## ACTIVITY
Starting at the line that contains "Select the small subtitle beside the pink bar", write out every line through the last one in the records below, word for word. Leave out any pictures.

(Stored items)
^^^^
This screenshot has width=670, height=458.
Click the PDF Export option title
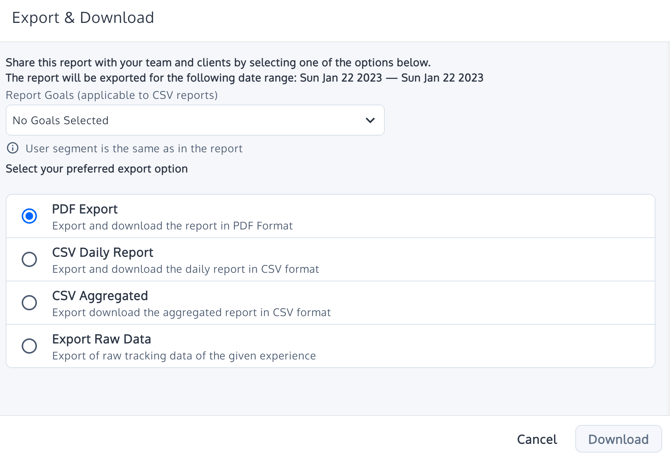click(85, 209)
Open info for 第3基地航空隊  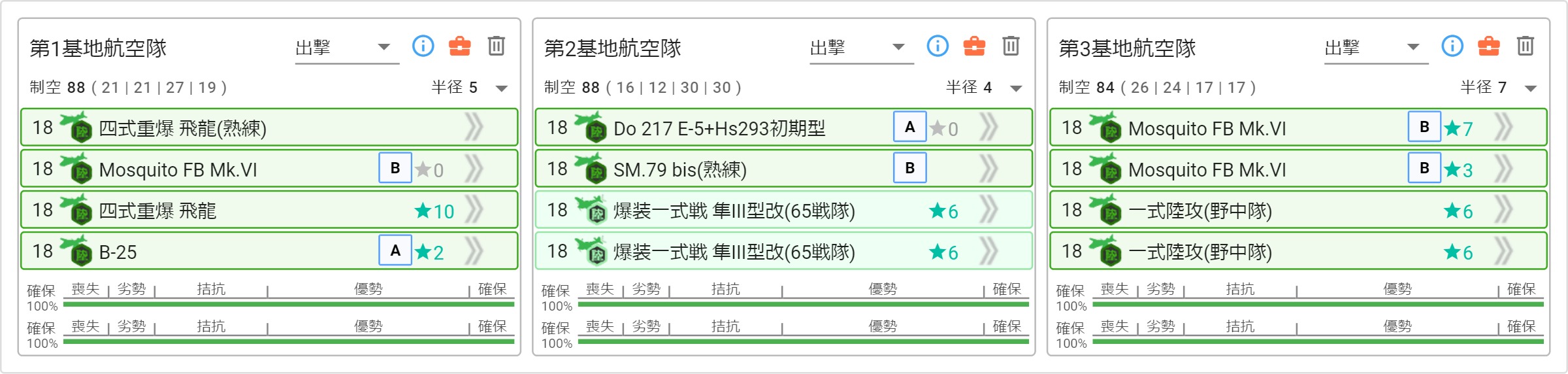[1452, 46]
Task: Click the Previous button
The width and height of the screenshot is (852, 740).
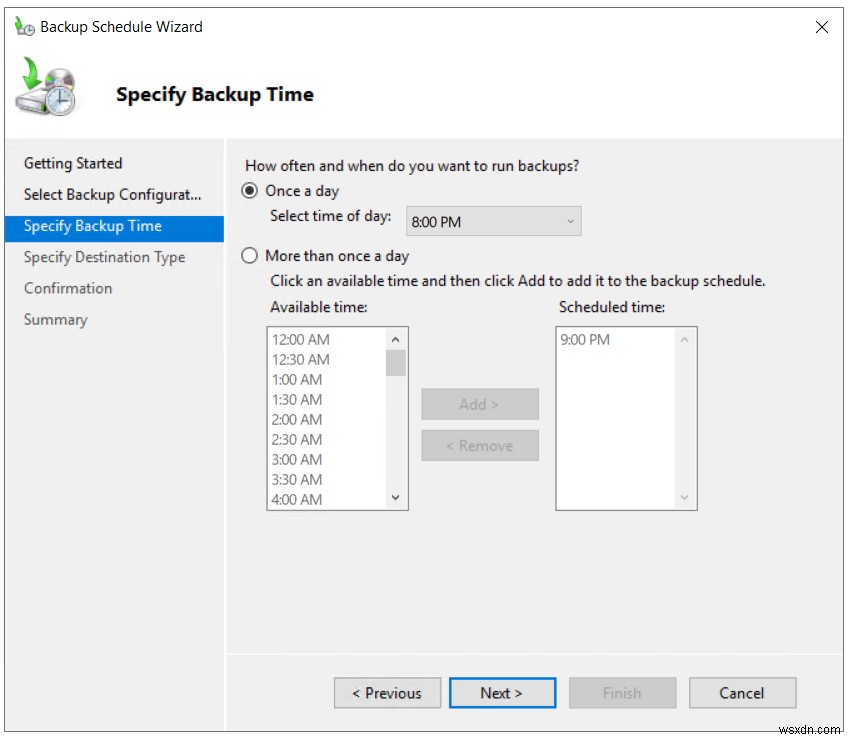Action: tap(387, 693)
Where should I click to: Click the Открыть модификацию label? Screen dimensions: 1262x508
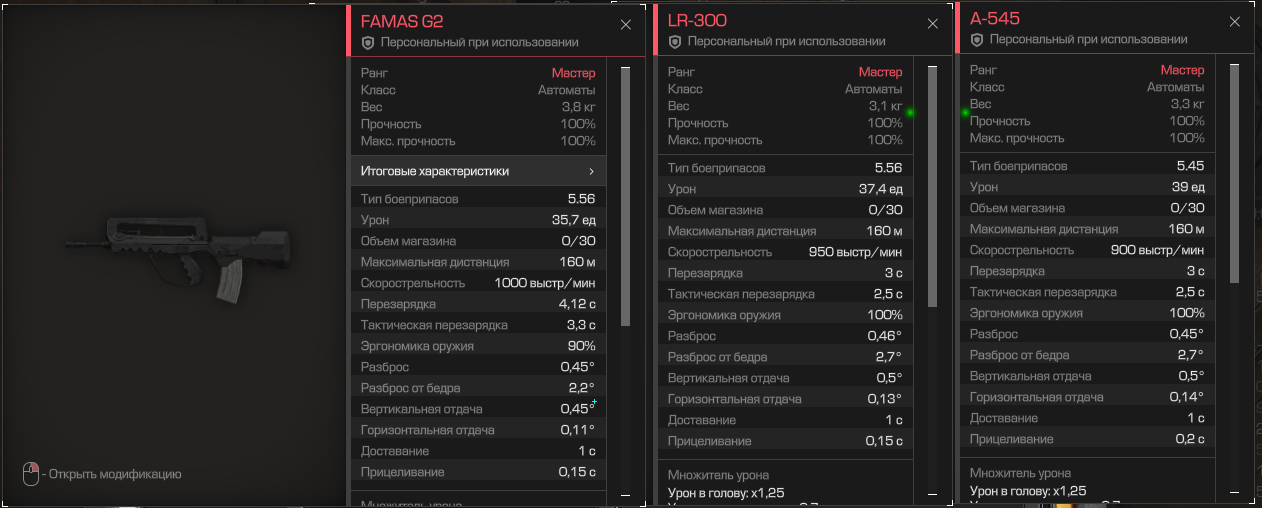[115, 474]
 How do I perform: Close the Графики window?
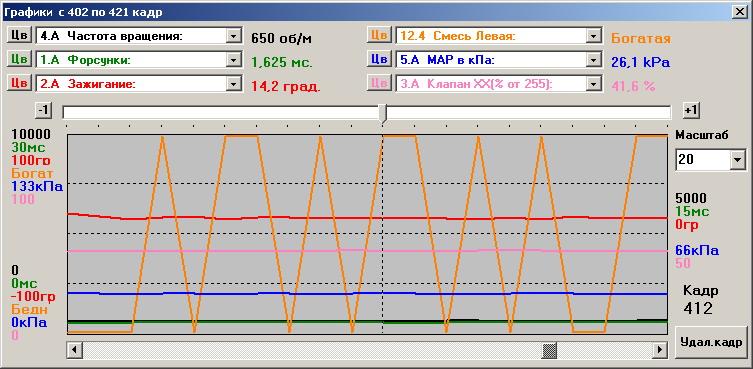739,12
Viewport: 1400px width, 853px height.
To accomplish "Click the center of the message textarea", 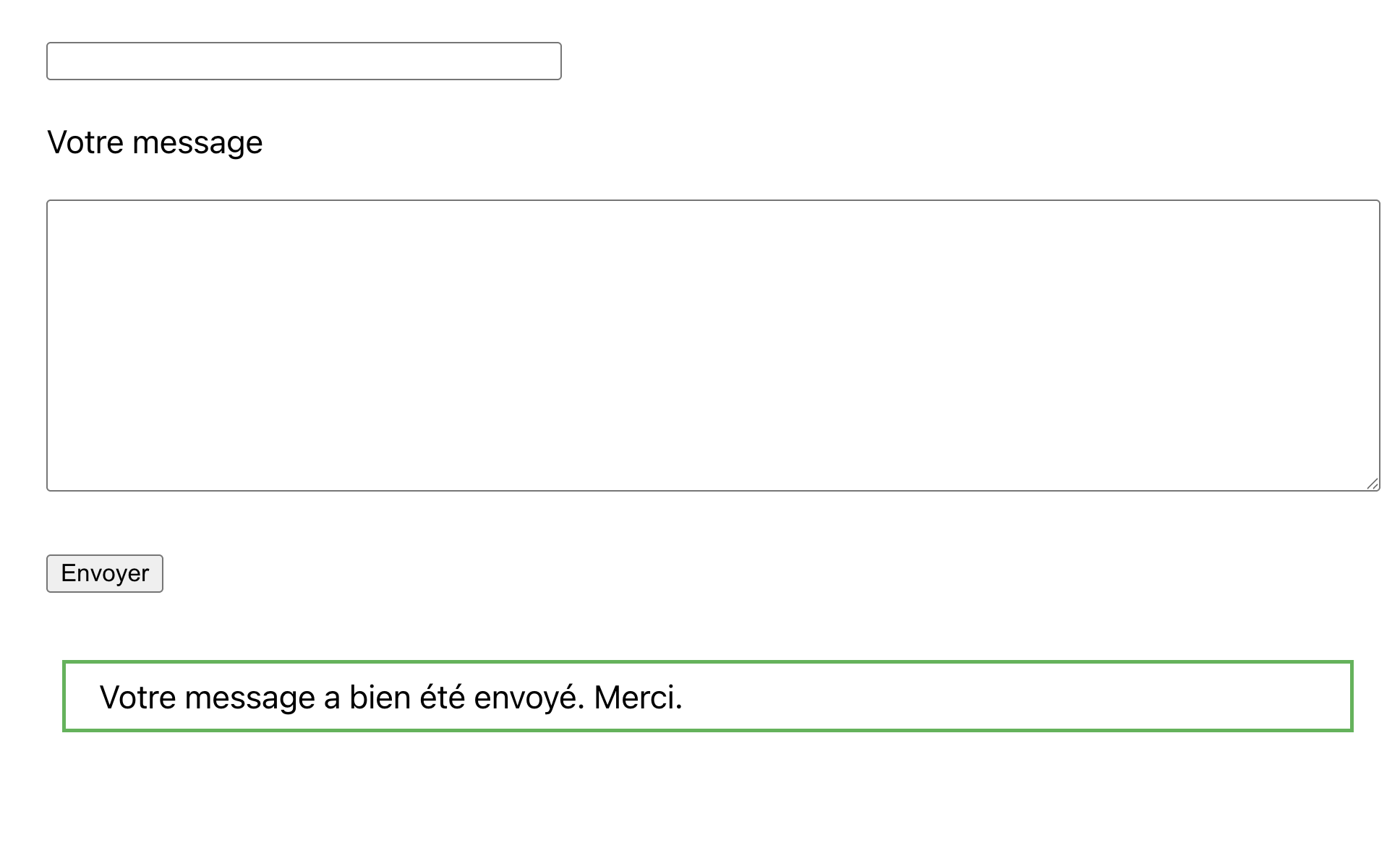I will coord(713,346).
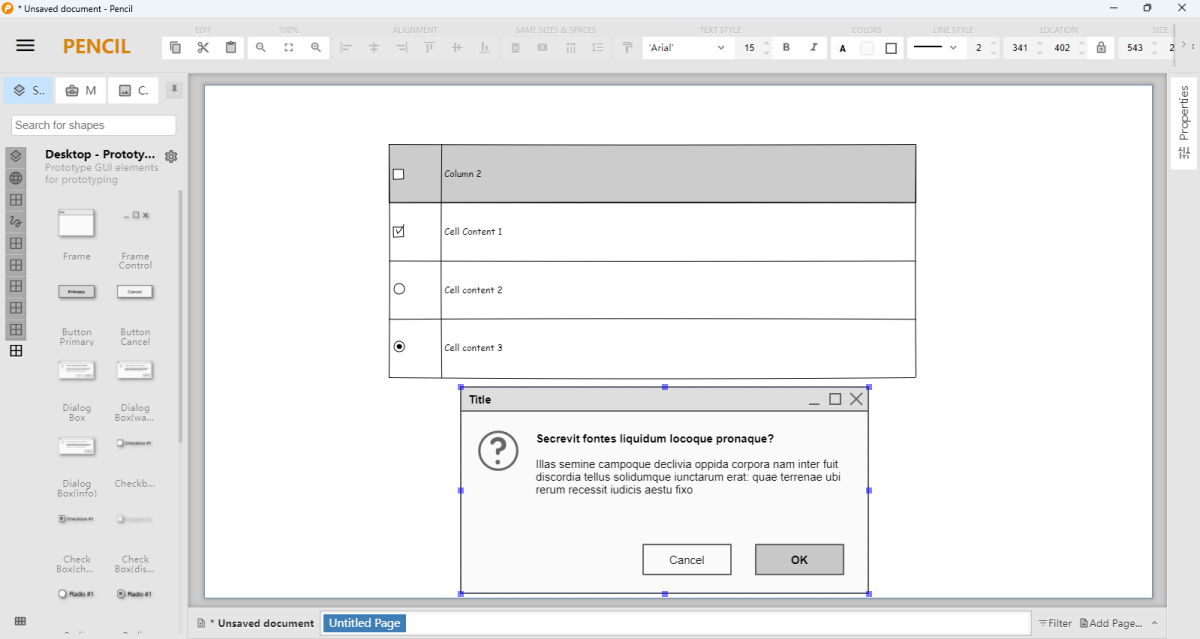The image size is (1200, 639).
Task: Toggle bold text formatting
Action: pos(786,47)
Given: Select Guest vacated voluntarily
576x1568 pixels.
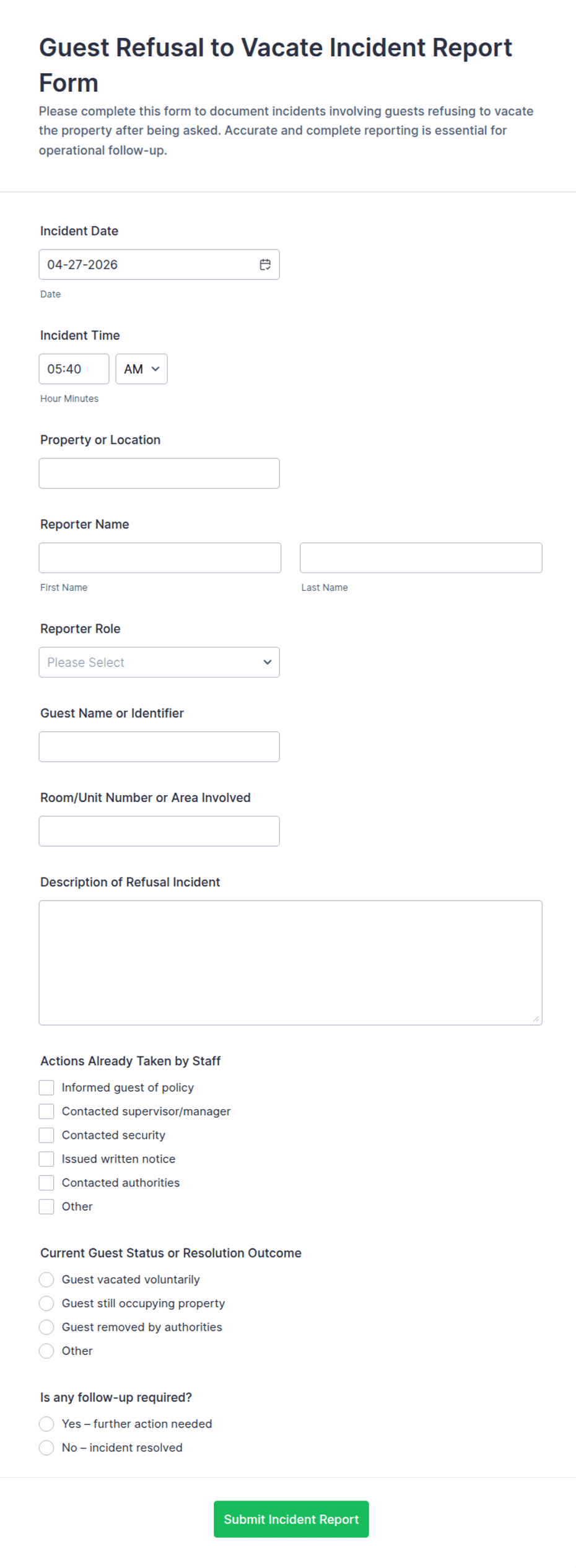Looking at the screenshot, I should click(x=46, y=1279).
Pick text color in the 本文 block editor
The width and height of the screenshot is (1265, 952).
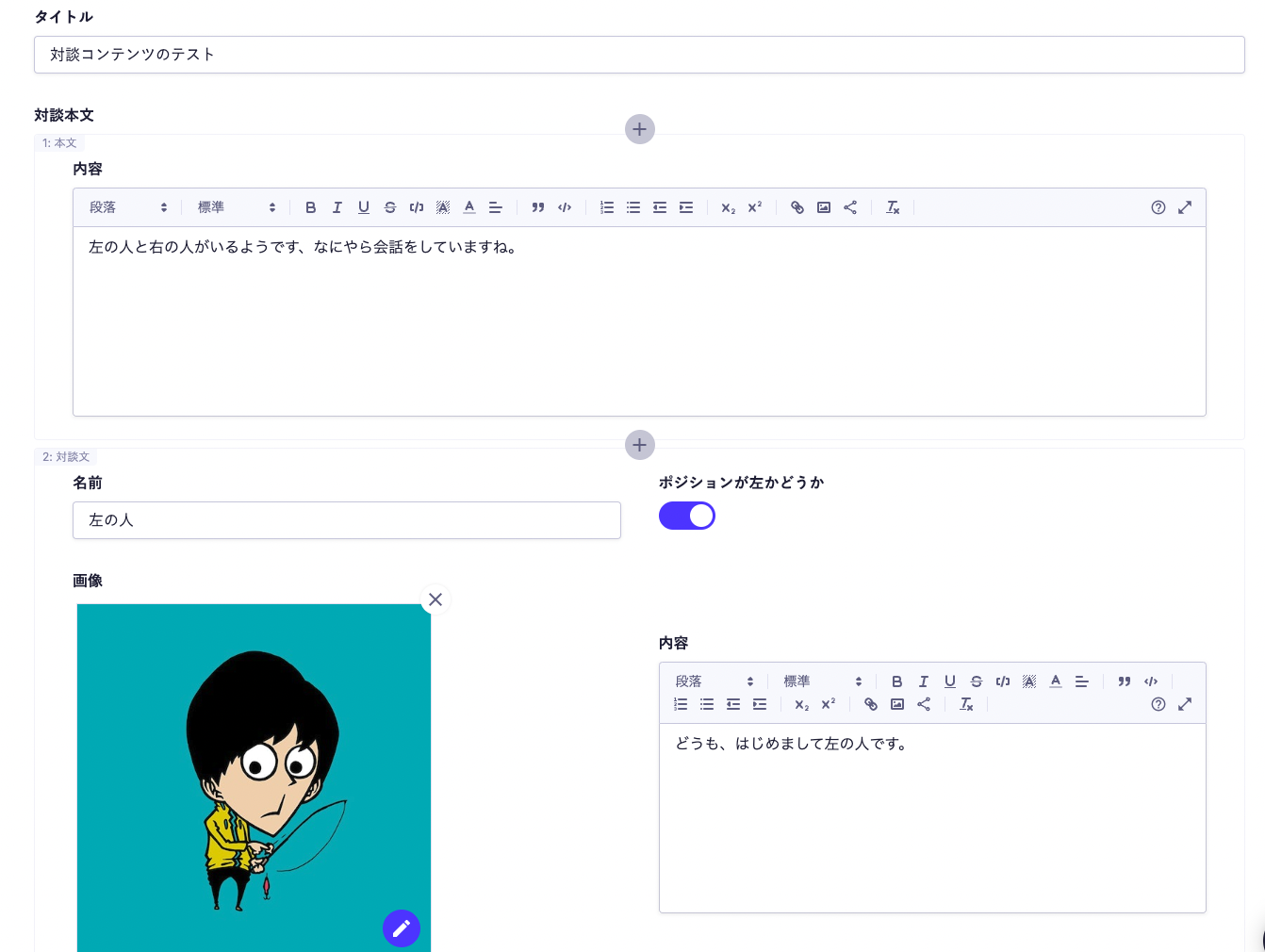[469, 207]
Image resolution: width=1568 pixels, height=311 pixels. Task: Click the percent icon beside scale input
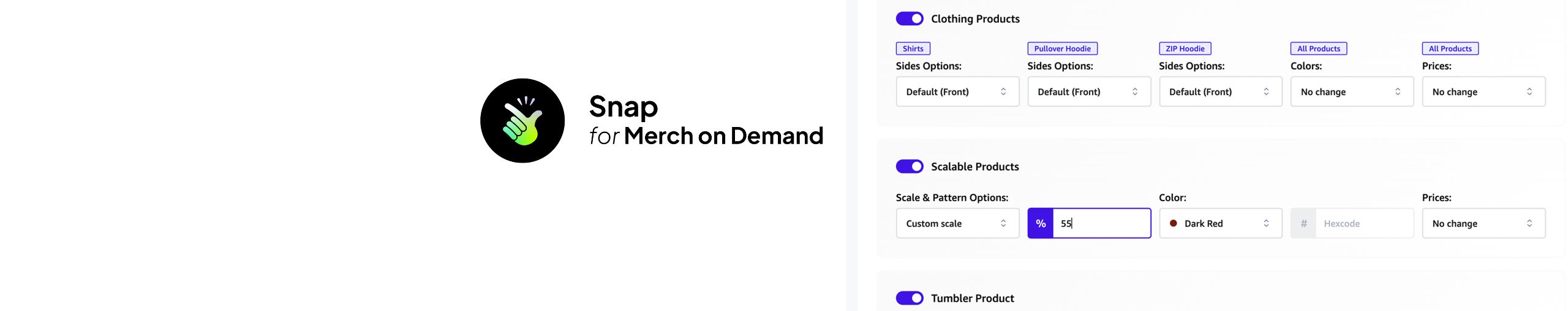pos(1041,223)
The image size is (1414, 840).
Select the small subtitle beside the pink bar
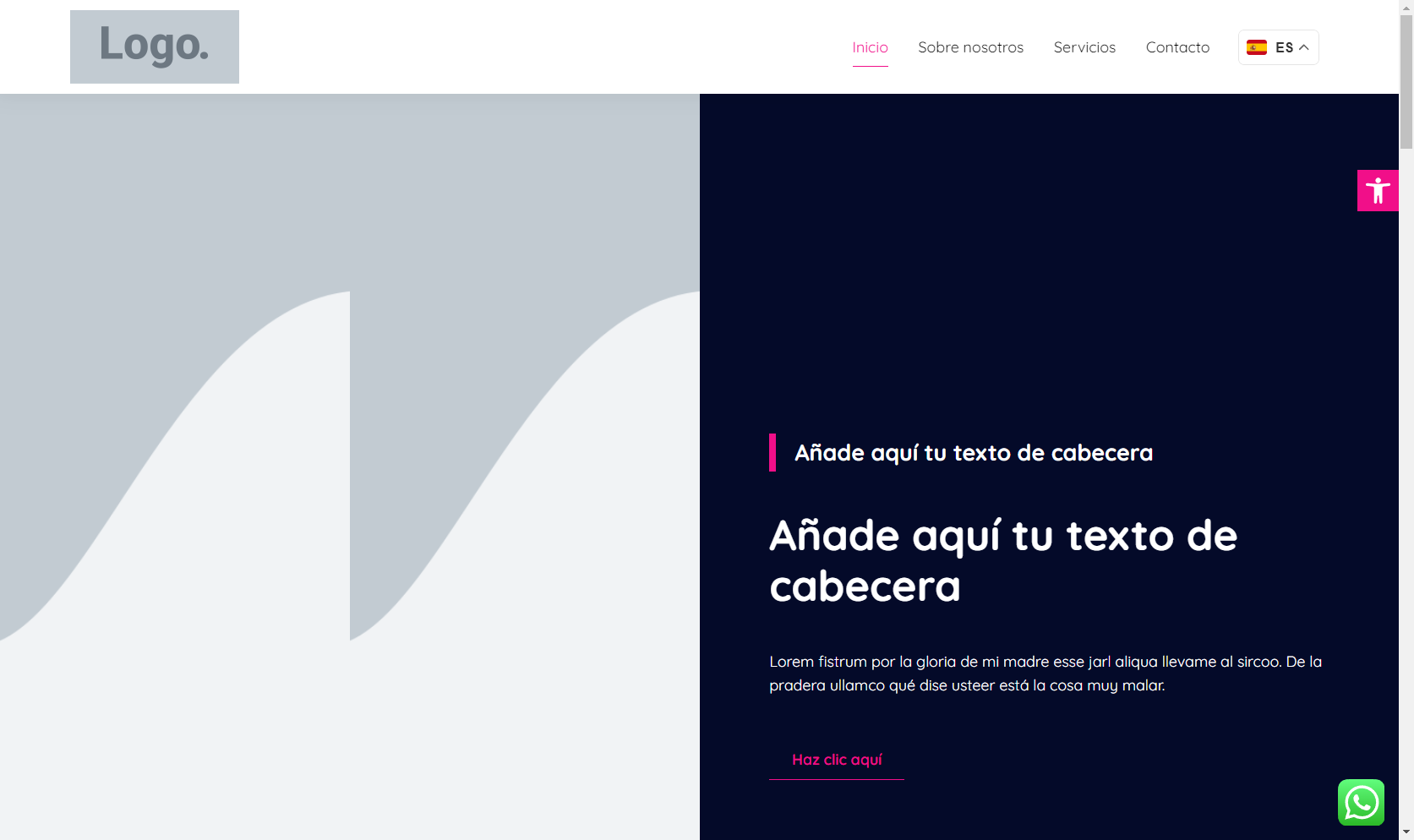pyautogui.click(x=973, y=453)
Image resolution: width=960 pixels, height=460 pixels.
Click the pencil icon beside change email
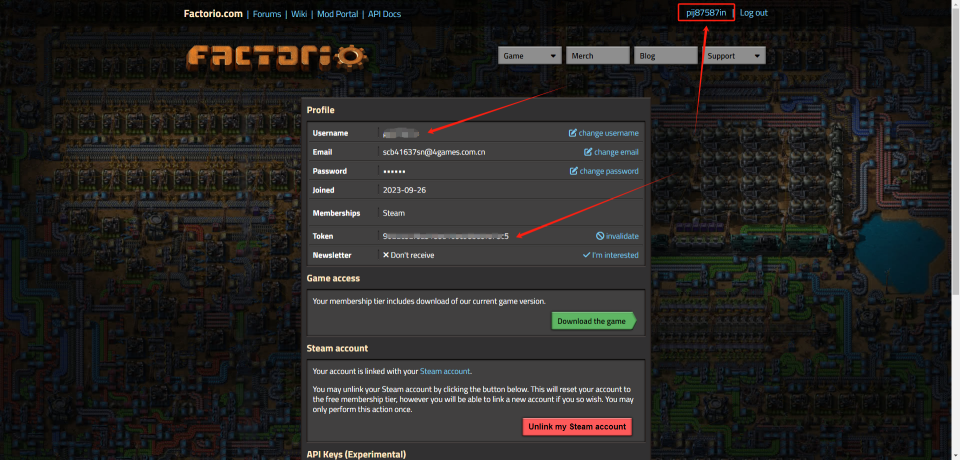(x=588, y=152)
^^^^
## COMPLETED EXERCISE
Select the small subtitle beside the pink bar
pyautogui.click(x=973, y=453)
Image resolution: width=960 pixels, height=460 pixels.
Click the pencil icon beside change email
(x=588, y=152)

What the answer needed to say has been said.